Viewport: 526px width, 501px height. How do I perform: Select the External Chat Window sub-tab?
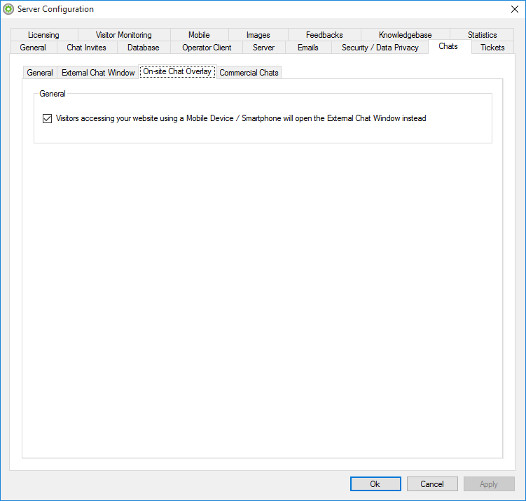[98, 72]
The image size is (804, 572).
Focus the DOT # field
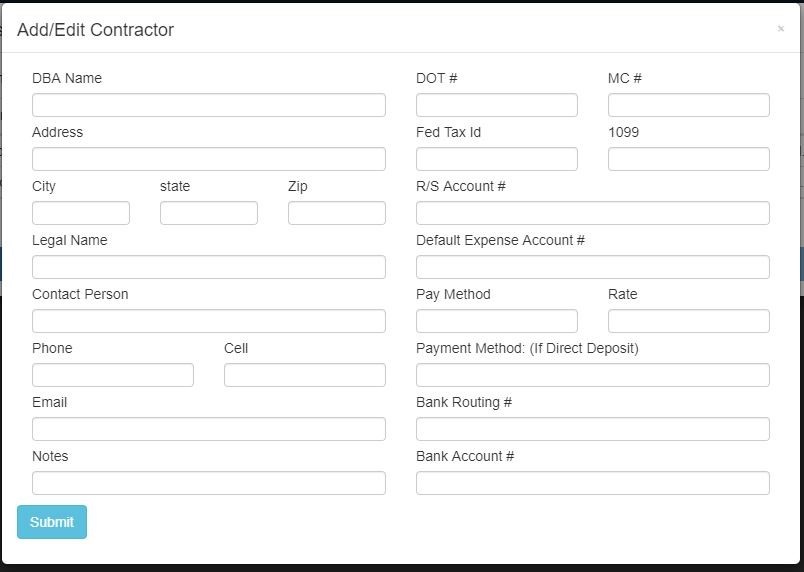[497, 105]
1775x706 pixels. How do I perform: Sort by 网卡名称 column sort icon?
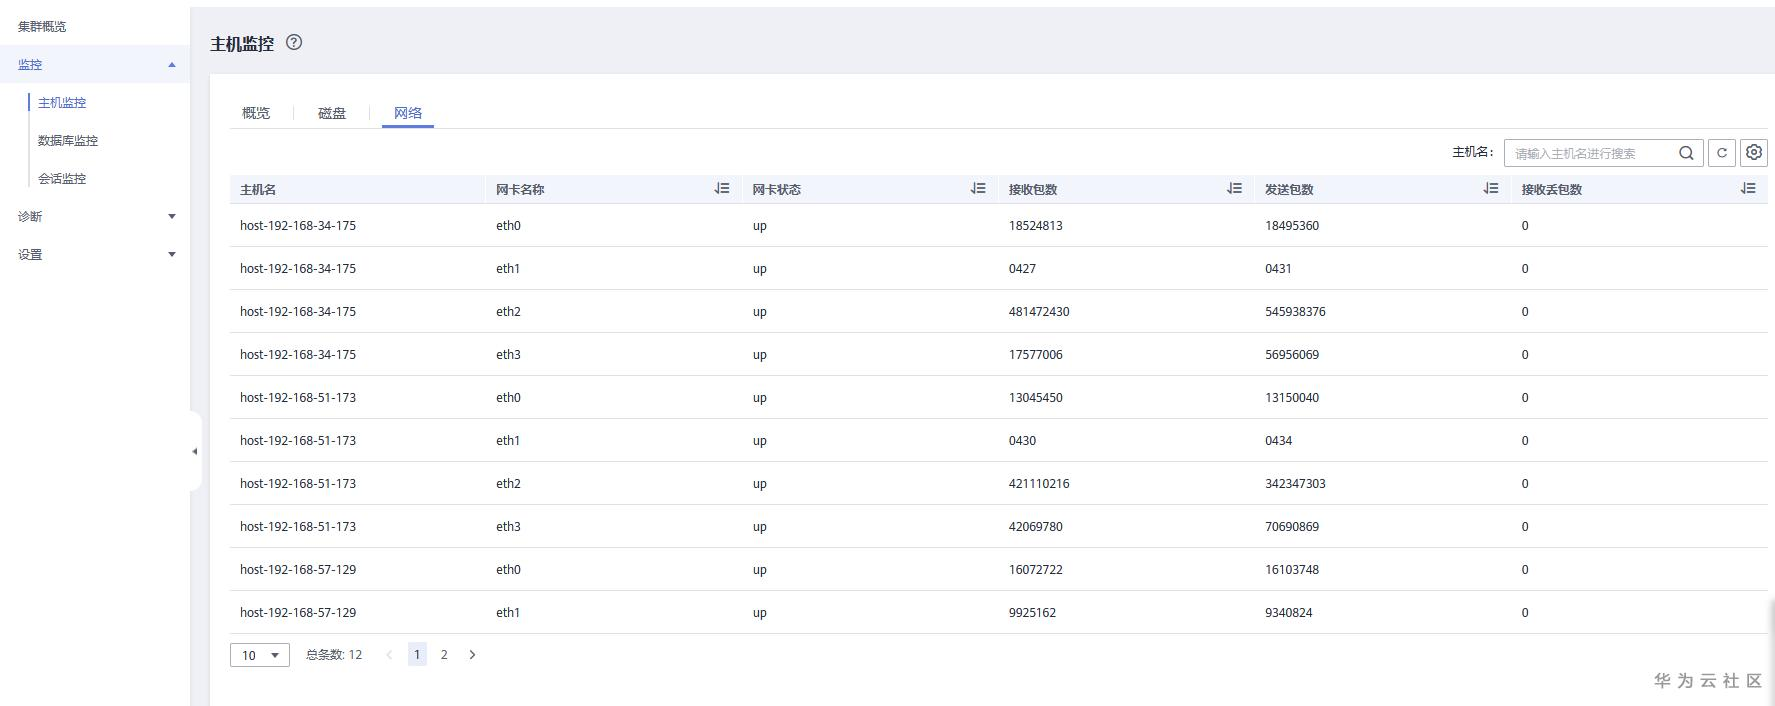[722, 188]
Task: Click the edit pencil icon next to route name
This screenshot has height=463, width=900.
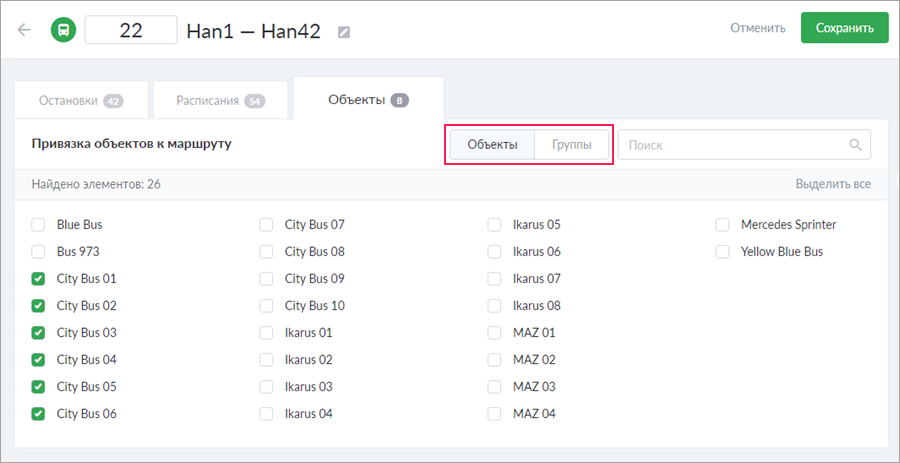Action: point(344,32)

» **Exercise details**
Now reproduce all of the entries precisely, with no pictures in the copy.

» **Problem solution**
Viewport: 526px width, 501px height. How do I perform: Select the External Chat Window sub-tab?
[98, 72]
The image size is (804, 572).
Focus the DOT # field
[497, 105]
1775x706 pixels. How do I perform: Sort by 网卡名称 column sort icon?
[722, 188]
Task: Click the edit pencil icon next to route name
This screenshot has height=463, width=900.
Action: point(344,32)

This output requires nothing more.